*** TEXT SECTION ***

The 2011 ns-3 Summer of Code (NSoC) has come to an end, with all three of our students having produced code that are being reviewed for merge. We would like to thank everyone from the ns-3 team who contributed project ideas, helped us organise the programme, and support the students with feedback.

We asked mentors to provide a short summary of the students’ projects, which is provided below.

Atishay Jain, mentored by Tom Henderson and Mitch Watrous, worked on providing IPv6 Global Routing support for ns-3. The project aimed at extending IPv4 global routing to IPv6, but early on it was recognized that a limitation of using/testing the code on larger topologies was going to be the lack of an automated IPv6 address generator. Atishay brought this part of the project to a successful review with a pending merge (http://codereview.appspot.com/4812043/). The remainder of his code at

http://code.nsnam.org/atishay/ns-3-ipv6-global-routing/ will continue to be worked on after NSoC.

Pankaj Gupta, mentored by Giuseppe Piro and Francesco Capozzi, developed the Radio Resource Control (RRC) entity for the 3GPP Long Term Evolution (LTE) model. LTE represents, nowadays, an important emerging 4G mobile broadband technology thus making tools that allow to simulate LTE networks a necessary resource for both researches and industries. Within the LTE technology, the RRC entity holds a necessary role. As part of his NSoC project, Pankaj has developed some RRC control messages that can be exchanged between eNB and UE (and vice versa) and RRC procedures able to create/send/receive/process these messages. In particular, Pankaj has developed (i) system configuration messages, including MIB, SIB1, and SIB2 parameters, (ii) paging messages, and (iii) connection control messages. All of these messages have been obtained by extending the IdealControlMessage class already available into the LTE module. Finally, Pankaj started to write procedure for creating, sending/receiving and processing these messages. To this aim, he has modified a lot the RRC entity by creating two different instances, one for the UE and one for the eNB. Moreover, a dedicated structure for storing RRC parameters configurable by RRC control messages) has been created for both UE and eNB. At this moment, Pankaj is working for finishing the implementation of RRC procedures in order to obtain a final mergable version of his

work.

*** DATASET CONTENT ***

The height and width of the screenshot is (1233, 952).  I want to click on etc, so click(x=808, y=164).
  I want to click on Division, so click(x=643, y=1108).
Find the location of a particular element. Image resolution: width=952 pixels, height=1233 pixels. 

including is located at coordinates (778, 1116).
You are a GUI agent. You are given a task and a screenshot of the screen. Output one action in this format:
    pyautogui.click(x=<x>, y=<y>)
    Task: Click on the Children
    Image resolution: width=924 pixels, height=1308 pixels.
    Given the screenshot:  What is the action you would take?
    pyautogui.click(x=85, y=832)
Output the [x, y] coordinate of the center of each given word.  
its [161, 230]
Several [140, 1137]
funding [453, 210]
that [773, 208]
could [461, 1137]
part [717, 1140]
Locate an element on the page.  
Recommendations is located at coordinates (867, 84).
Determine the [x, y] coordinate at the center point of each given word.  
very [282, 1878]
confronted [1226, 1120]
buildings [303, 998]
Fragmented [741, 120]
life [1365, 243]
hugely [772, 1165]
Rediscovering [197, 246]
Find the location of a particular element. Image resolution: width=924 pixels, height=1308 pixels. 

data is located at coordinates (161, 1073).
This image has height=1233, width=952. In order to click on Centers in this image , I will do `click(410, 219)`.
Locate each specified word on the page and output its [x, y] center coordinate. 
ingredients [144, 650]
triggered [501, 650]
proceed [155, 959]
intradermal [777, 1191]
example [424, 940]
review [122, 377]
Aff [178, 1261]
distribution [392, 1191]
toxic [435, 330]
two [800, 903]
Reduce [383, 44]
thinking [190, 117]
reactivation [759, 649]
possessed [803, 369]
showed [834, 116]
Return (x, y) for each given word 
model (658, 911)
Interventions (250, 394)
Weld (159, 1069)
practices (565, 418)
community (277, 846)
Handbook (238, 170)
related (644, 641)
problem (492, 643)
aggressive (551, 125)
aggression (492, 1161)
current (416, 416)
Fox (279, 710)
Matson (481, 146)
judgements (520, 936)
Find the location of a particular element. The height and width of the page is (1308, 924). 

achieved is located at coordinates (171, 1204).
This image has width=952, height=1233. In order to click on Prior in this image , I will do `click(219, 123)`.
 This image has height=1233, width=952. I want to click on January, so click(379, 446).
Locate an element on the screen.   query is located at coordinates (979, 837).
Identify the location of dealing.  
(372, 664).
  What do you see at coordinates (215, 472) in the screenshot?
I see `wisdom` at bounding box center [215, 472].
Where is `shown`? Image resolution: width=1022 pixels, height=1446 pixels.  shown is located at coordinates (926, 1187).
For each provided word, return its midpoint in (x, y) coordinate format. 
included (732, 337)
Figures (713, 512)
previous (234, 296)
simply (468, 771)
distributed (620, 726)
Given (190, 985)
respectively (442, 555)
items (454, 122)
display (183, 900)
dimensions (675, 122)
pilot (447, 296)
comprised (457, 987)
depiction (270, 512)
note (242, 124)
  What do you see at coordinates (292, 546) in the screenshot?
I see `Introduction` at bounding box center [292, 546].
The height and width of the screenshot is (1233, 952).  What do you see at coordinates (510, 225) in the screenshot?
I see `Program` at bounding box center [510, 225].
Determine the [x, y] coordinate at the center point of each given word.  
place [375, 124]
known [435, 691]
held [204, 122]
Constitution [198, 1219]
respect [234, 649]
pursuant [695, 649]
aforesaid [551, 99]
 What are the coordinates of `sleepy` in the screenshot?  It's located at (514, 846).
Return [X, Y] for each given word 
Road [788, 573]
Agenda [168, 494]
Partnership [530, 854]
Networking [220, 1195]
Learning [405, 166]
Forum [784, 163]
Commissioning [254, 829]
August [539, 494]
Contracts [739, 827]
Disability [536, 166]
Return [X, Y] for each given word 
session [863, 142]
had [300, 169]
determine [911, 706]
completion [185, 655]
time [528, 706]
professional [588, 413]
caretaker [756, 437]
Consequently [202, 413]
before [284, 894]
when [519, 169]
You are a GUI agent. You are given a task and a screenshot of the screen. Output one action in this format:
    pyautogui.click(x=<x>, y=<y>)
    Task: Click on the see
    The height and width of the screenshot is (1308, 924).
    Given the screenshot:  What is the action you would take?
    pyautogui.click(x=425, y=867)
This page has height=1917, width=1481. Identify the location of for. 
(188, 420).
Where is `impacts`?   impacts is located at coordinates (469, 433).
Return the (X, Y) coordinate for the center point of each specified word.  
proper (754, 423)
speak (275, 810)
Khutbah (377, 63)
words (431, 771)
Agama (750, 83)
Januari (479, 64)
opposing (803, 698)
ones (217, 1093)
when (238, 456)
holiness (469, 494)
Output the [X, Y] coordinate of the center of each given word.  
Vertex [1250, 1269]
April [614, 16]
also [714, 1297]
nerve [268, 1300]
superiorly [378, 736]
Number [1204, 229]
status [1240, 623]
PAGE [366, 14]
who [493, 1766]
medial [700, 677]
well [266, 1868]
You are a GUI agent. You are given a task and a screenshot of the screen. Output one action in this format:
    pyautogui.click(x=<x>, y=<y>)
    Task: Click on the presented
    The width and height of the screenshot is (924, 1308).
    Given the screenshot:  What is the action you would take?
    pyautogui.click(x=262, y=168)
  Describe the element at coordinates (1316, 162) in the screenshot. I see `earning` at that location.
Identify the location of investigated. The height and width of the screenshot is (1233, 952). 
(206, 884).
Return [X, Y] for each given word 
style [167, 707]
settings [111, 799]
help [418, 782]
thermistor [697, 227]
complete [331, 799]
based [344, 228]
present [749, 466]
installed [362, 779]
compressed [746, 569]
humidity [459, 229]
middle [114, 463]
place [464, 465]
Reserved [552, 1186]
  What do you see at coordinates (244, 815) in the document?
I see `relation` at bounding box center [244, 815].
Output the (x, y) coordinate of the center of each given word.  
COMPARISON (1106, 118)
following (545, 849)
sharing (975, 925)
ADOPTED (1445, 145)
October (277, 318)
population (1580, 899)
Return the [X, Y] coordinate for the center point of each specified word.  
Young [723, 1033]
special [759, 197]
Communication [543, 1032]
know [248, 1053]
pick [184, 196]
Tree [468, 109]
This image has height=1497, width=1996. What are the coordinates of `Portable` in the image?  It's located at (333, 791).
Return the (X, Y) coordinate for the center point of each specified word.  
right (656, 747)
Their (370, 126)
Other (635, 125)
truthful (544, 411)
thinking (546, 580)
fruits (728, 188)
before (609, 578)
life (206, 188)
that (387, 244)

***

Extend the 2011 ns-3 Summer of Code report, beginning immediately after its final sentence.

[OUTPUT FOR THIS EXERCISE]
Ashwin Narayan, mentored by Ruben Merz and Lalith Suresh, worked on implementing Click-MAC extensions to ns-3, which would allow ns-3-click users to make use of Click’s Wifi elements in their simulations. Ashwin achieved this by implementing support for Madwifi like monitor mode for ns-3’s Wifi model, and added support for per-packet transmission settings based on Radiotap. This means that Click can now control the tx-settings of a WifiNetDevice on a per packet basis. Ashwin’s work is complete and is now pending review at http://codereview.appspot.com/4890044/. We hope he will continue his involvement with the ns-3 community.

Thanks to the students for participating in this programme. We hope to get these projects merged in time for ns-3.13.